Quantitative Phase Imaging & Optical Diffraction Tomography

Quantitative phase imaging

Quantitative phase imaging (QPI) is a marker-free technique for quantifying the optical thickness of cells. We are interested in optical properties that can be derived from the optical thickness, including refractive index (RI) or mass density of cells. QPI is commonly performed using digital holographic microscopy (DHM) [2]. In addition, we employ commercial QPI hardware (Phasics, S.A., France) that is based on quadriwave lateral-shearing interferometry [3]. We apply these techniques, for example, to find average RI values for single cells or cell populations and we are employing QPI to study various biological questions [4, 5].

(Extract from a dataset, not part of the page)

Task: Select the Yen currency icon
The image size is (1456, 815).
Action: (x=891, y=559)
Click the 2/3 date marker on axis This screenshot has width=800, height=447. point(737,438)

Optical diffraction tomography

Optical diffraction tomography (ODT) is a 3D imaging technique that is used to obtain the quantitative RI distribution within cells. ODT employs QPI techniques to record 2D phase images of a cell from multiple angles which are then used for the tomographic 3D reconstruction. The tomographic approach is crucial for 3D RI imaging, because it allows to deduce the RI from the optical thickness that is measured with QPI [6, 7].

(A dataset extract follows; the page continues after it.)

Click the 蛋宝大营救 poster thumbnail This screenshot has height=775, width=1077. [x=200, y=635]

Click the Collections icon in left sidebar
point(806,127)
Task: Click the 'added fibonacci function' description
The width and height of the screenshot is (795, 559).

In practice, we employ optical and microfluidic devices (see Optical Trapping) to rotate single cells while acquiring QPI and fluorescence data. Our approach to ODT allows to image single cells in suspension, but requires elaborate pre-processing steps. Thus, we are constantly developing state of the art image registration and tomographic reconstruction algorithms [8, 9]. If you are interested in our QPI and ODT techniques, please check out the software section.

 


[1] P. Müller, “Optical Diffraction Tomography for Single Cells,” PhD Thesis, 2016. 

[2]   M. Schürmann, J. Scholze, P. Müller, C. J. Chan, A. E. Ekpenyong, K. J. Chalut, and J. Guck, “Refractive index measurements of single, spherical cells using digital holographic microscopy,” in Biophysical methods in cell biology, E. K. Paluch, Ed., Academic Press, 2015, vol. 125, p. 143–159. 

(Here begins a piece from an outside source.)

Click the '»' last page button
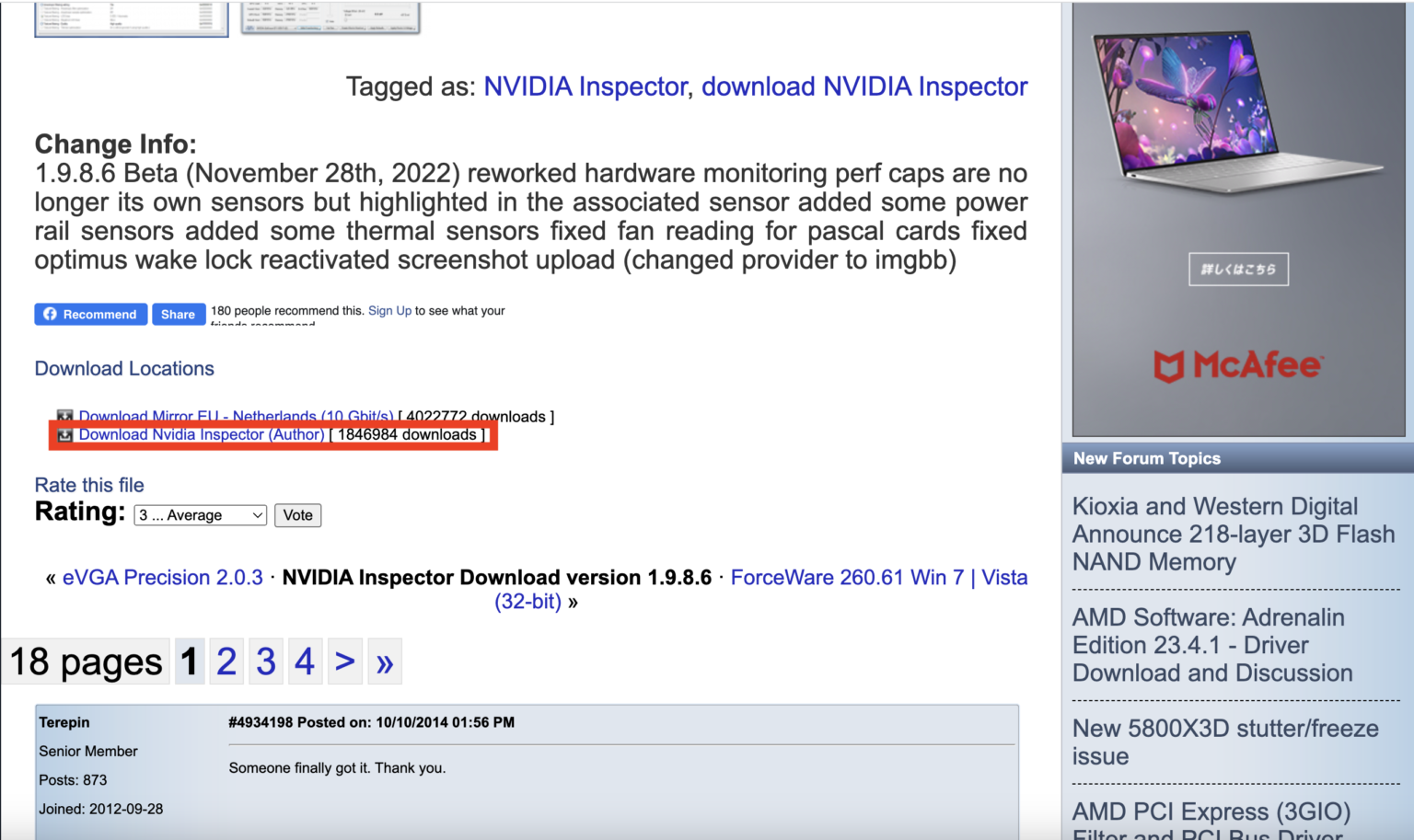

[3]   S. Mousset, C. Rouyer, G. Marre, N. Blanchot, S. Montant, and B. Wattellier, “Piston measurement by quadriwave lateral shearing interferometry,” Optics Letters, vol. 31, iss. 17, p. 2634–2636, 2006. 

[4]   M. Schürmann, J. Scholze, P. Müller, J. Guck, and C. J. Chan, “Cell nuclei have lower refractive index and mass density than cytoplasm,” Journal of Biophotonics, p. pulished online prior to press, 2016. 

[5]   P. Müller, M. Schürmann, S. Girardo, G. Cojoc, and J. Guck, “Accurate evaluation of size and refractive index for spherical objects in quantitative phase imaging,” Optics express, vol. 26, iss. 8, p. 10729–10743, 2018. 

[6] P. Müller, M. Schürmann, and J. Guck, “The Theory of Diffraction Tomography,” arXiv 1507.00466 [q-bio.QM], 2015. 

[7]   P. Müller, M. Schürmann, and J. Guck, “ODTbrain: a Python library for full-view, dense diffraction tomography,” BMC Bioinformatics, vol. 16, iss. 1, p. 1–9, 2015. 

[8]   P. Müller, M. Schürmann, C. J. Chan, and J. Guck, “Single-cell diffraction tomography with optofluidic rotation about a tilted axis,” in Proceedings of the international society for optics and photonics, 2015, p. 95480U. 

[9]   M. Schürmann, G. Cojoc, S. Girardo, E. Ulbricht, J. Guck, and P. Müller, “Three-dimensional correlative single-cell imaging utilizing fluorescence and refractive index tomography,” Journal of biophotonics, vol. 11, iss. 3, p. e201700145, 2017.